Set task ::
Please write out these rows exactly as they are, everything from the start down to the line containing "pos(139,25)", with that line included.

*** Excerpted records

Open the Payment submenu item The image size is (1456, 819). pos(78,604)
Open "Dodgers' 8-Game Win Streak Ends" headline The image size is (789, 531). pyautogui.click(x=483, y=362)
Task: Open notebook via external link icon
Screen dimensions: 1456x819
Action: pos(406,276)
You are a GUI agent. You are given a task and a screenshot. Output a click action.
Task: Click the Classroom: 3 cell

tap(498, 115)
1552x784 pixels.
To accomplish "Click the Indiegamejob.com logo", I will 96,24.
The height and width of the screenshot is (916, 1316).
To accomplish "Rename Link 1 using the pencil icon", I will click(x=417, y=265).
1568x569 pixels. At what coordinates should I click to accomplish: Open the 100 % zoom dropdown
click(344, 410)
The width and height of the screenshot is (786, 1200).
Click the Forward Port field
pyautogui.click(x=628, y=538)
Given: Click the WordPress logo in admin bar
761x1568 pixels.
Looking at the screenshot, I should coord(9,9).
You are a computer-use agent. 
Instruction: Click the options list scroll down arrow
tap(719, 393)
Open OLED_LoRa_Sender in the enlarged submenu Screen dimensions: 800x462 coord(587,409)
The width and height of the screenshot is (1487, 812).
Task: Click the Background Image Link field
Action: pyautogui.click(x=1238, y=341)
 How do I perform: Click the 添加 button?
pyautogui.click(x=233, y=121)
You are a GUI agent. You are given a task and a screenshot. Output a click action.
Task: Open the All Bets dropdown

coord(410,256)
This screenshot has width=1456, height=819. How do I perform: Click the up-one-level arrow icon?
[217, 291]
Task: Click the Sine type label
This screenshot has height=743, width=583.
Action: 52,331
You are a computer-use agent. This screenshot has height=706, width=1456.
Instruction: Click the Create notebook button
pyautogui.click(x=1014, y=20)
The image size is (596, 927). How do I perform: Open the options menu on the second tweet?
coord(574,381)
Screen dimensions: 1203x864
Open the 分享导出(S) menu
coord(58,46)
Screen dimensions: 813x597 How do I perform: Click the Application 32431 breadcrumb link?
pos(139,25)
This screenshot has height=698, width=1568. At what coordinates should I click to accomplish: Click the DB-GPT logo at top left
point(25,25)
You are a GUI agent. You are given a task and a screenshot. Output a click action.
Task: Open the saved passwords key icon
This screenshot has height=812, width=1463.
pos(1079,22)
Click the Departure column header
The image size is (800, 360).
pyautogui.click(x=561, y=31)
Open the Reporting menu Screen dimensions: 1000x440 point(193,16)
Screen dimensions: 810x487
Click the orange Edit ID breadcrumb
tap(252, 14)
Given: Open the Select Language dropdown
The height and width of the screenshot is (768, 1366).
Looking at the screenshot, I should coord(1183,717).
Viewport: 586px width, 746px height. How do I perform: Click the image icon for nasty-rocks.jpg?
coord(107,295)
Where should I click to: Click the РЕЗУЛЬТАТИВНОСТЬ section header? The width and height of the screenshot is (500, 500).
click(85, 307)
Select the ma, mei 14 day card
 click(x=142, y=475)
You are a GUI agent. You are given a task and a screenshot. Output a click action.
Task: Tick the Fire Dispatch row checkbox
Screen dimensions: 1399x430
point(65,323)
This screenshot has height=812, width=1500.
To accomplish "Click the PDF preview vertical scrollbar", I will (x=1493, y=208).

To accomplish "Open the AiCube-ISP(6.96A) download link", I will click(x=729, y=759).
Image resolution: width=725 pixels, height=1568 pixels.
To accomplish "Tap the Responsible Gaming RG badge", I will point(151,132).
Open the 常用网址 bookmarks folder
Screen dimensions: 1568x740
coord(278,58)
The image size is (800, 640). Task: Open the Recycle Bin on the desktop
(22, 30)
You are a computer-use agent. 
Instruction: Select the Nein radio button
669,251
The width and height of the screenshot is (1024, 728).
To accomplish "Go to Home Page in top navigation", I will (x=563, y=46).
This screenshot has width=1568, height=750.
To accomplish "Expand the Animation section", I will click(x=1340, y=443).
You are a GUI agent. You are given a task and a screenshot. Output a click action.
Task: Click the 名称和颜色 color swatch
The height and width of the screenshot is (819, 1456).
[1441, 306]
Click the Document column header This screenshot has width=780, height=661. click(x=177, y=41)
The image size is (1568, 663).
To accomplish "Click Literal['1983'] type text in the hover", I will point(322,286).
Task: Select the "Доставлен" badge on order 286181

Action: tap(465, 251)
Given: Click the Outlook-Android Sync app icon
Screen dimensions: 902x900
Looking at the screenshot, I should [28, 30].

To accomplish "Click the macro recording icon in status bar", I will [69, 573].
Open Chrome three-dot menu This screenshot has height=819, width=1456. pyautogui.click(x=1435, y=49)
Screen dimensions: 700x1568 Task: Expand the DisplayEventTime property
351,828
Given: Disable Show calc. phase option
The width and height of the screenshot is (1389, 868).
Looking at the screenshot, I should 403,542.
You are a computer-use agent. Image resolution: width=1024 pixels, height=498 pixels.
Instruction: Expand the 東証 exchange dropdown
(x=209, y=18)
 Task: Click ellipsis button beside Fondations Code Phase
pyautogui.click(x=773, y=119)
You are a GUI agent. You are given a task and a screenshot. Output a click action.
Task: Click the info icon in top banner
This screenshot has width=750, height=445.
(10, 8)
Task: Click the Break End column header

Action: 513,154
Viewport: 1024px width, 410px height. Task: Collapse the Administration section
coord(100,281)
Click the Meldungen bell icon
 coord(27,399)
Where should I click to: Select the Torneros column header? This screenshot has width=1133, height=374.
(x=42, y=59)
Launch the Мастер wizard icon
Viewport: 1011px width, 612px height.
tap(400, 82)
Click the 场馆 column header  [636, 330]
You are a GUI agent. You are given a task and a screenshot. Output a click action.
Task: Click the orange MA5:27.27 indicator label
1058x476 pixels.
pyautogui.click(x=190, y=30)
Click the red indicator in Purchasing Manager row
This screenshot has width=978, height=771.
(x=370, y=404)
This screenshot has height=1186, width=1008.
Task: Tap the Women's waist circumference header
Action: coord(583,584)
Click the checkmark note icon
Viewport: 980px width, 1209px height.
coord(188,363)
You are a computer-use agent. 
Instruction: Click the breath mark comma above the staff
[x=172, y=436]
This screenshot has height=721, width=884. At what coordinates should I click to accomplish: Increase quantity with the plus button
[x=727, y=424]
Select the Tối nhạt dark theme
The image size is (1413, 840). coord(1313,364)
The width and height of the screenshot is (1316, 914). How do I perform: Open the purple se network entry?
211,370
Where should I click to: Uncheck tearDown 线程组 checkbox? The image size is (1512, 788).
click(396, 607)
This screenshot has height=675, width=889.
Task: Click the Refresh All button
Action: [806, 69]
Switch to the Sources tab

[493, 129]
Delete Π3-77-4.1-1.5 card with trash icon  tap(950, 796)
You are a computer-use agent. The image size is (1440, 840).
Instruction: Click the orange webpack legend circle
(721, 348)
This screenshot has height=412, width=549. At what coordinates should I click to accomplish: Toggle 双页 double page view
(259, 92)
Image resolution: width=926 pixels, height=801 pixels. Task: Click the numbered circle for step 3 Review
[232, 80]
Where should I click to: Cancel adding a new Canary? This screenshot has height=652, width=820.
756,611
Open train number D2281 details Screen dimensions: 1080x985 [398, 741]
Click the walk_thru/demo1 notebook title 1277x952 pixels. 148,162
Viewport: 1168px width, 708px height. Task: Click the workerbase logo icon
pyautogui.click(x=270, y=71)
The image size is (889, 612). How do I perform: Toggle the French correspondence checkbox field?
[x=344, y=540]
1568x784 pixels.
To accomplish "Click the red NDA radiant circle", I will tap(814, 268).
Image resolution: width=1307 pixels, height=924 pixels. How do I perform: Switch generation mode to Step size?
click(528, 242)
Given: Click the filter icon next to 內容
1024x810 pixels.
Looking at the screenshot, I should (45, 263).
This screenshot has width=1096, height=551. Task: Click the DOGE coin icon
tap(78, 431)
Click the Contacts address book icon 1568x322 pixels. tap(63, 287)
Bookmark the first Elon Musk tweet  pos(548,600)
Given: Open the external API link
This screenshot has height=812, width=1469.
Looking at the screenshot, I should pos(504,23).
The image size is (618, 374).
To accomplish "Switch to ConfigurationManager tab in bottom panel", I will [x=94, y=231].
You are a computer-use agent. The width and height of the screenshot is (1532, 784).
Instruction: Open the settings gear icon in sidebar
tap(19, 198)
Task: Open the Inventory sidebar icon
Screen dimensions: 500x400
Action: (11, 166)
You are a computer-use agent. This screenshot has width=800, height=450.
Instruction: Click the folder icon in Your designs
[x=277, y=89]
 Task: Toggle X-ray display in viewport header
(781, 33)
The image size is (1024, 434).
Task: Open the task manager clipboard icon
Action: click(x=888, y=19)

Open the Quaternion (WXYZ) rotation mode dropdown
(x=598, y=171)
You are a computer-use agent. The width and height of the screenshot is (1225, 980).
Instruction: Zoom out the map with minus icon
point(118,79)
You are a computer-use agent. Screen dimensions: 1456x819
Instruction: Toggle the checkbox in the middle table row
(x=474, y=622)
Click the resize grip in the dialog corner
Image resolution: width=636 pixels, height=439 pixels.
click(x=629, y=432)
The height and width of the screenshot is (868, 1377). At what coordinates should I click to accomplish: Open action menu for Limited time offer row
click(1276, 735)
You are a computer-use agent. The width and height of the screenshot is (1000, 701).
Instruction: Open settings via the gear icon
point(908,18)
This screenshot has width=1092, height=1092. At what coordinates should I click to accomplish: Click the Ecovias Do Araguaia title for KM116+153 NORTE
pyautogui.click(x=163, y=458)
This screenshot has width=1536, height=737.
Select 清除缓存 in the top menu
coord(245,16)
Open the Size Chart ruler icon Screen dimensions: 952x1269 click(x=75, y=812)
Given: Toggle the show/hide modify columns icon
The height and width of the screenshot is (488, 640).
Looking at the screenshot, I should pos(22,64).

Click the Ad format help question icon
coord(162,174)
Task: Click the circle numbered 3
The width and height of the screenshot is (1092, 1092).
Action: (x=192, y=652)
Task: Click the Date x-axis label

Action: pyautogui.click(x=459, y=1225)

******

Answer to this exercise ::
Open the Payment submenu item The image size is (1456, 819). pos(78,604)
Open "Dodgers' 8-Game Win Streak Ends" headline The image size is (789, 531). pyautogui.click(x=483, y=362)
Task: Open notebook via external link icon
Screen dimensions: 1456x819
Action: pos(406,276)
You are a GUI agent. You are given a task and a screenshot. Output a click action.
Task: Click the Classroom: 3 cell

tap(498, 115)
1552x784 pixels.
To accomplish "Click the Indiegamejob.com logo", I will 96,24.
The height and width of the screenshot is (916, 1316).
To accomplish "Rename Link 1 using the pencil icon", I will click(x=417, y=265).
1568x569 pixels. At what coordinates should I click to accomplish: Open the 100 % zoom dropdown
click(344, 410)
The width and height of the screenshot is (786, 1200).
Click the Forward Port field
pyautogui.click(x=628, y=538)
Given: Click the WordPress logo in admin bar
761x1568 pixels.
Looking at the screenshot, I should coord(9,9).
You are a computer-use agent. 
Instruction: Click the options list scroll down arrow
tap(719, 393)
Open OLED_LoRa_Sender in the enlarged submenu Screen dimensions: 800x462 coord(587,409)
The width and height of the screenshot is (1487, 812).
Task: Click the Background Image Link field
Action: pyautogui.click(x=1238, y=341)
 How do I perform: Click the 添加 button?
pyautogui.click(x=233, y=121)
You are a GUI agent. You are given a task and a screenshot. Output a click action.
Task: Open the All Bets dropdown

coord(410,256)
This screenshot has width=1456, height=819. How do I perform: Click the up-one-level arrow icon?
[217, 291]
Task: Click the Sine type label
This screenshot has height=743, width=583.
Action: 52,331
You are a computer-use agent. This screenshot has height=706, width=1456.
Instruction: Click the Create notebook button
pyautogui.click(x=1014, y=20)
The image size is (596, 927). How do I perform: Open the options menu on the second tweet?
coord(574,381)
Screen dimensions: 1203x864
Open the 分享导出(S) menu
coord(58,46)
Screen dimensions: 813x597 How do I perform: Click the Application 32431 breadcrumb link?
pos(139,25)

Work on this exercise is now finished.